Una misión espacial colonizadora es el contexto en el que se desarrolla “Passengers”. Un viaje hacia otro planeta, que cumple con las condiciones para la supervivencia humana, y cuya duración inicial es de 120 años.  El choque de la nave Avalon con un meteorito genera una avería que hace que la hibernación de un par de cápsulas se interrumpa 90 años antes de la llegada al destino.

Jim Preston (Chris Pratt, a quien hemos visto en  “The Magnificent Seven” [2016], “Jurassic World” [2015] o “Guardianes de la Galaxia” [2014 y 2017]), es aquí un mecánico científico que ve cómo su letargo es el único suspendido  entre la población durmiente del aparato. Al encontrarse condenado a vivir y morir solo en la inmensidad de aquel vehículo de lujo, se plantea la posibilidad de buscar compañía en otro de sus colegas.  Es entonces cuando la periodista Aurora Lane, (Jennifer Lawrence, muy conocida por “X-Men: Apocalipsis” [2016], “Joy” [2015] o “Los juegos del hambre: Sinsajo – Parte II” [2015]), entra en escena y, después de un año y medio desde que se dañó la cápsula de Jim, despierta sin entender por qué ellos son los únicos seres que ocupan de forma activa el transporte espacial.

Michael Sheen, (“Alicia a través del espejo” [2016], “Matar al mensajero” [2014]), encarna al robot que nunca falta en este tipo de producciones, y Laurence Fishburne, (“Batman v. Superman: El amanecer de la justicia” [2016], “Hannibal” serie [2013]), a pesar de tener escasa presencia, es el encargado de desenmarañar la única esperanza de los protagonistas para reparar los daños ocasionados por la colisión y garantizar el éxito de la misión. Arriesgan sus vidas para preservar las de los 4997 pasajeros restantes.

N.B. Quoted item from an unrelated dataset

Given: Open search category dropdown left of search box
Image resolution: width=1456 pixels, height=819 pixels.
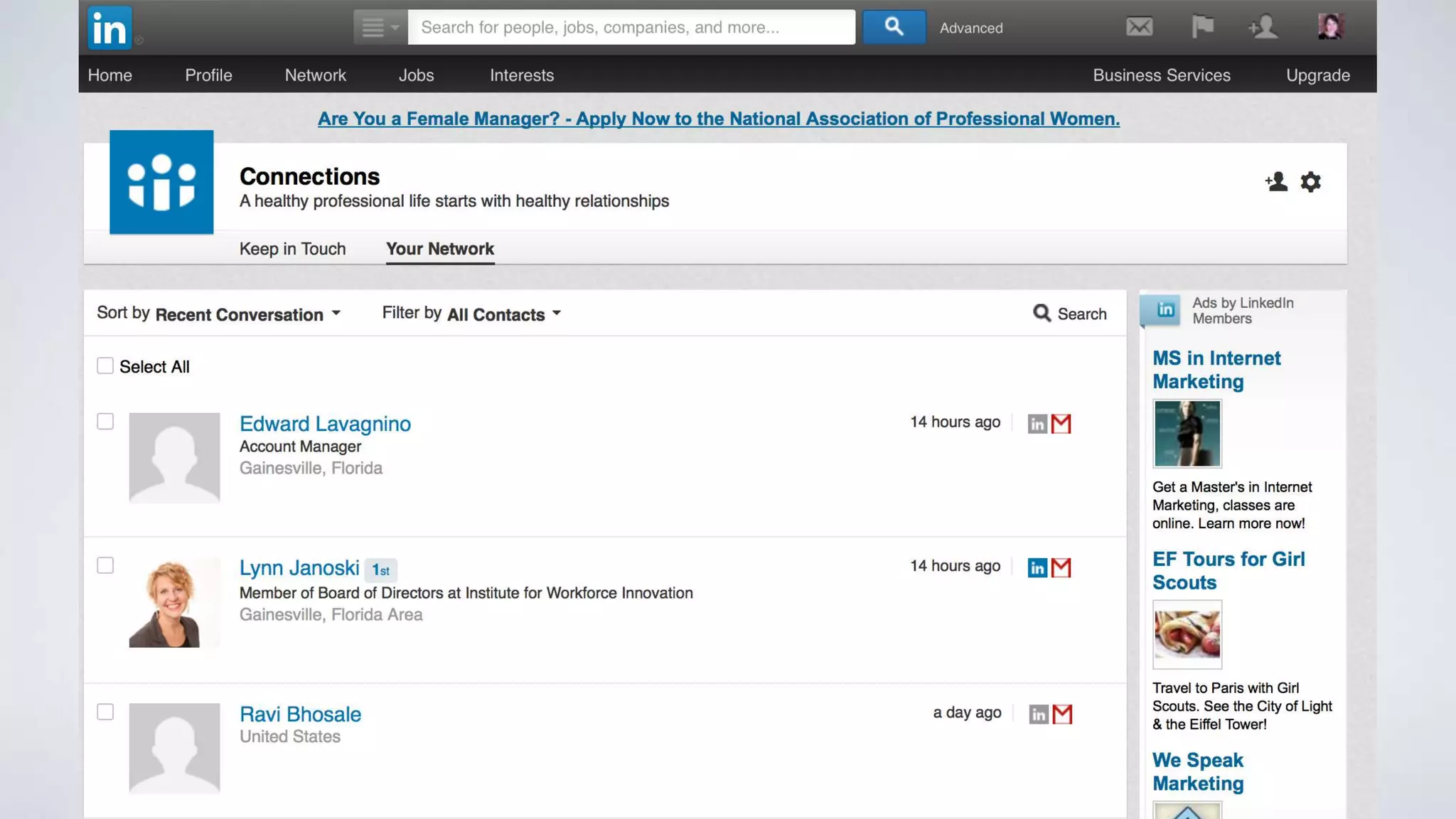Looking at the screenshot, I should click(x=380, y=27).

Dirigida por Morten Tyldum, (“The Imitation Game” [2014], “Headhunters” [2011] y “Ángeles Caídos” [2008]),  “Passengers” es un filme americano que dura 116 minutos y  está clasificado dentro del género de ciencia ficción romántica. Entretenido, pero sin más profundidad que la que  plantea saber hasta dónde puede llegar el egoísmo o la generosidad humana, es un rodaje con muy buenos efectos especiales, una magnífica ambientación y fotografía (Rodrigo Prieto) y una banda sonora (Thomas Newman) que acompaña a lo largo de la película. Distribuida por Sony Pictures Releasing de España no es ningún clásico del séptimo arte pero se deja ver. Es del estilo de “Oblivion” (2015) o “Total Recall” (2012),  e incluso de “Superman” que, desde 1979, incluye la historia de amor en todos sus remakes.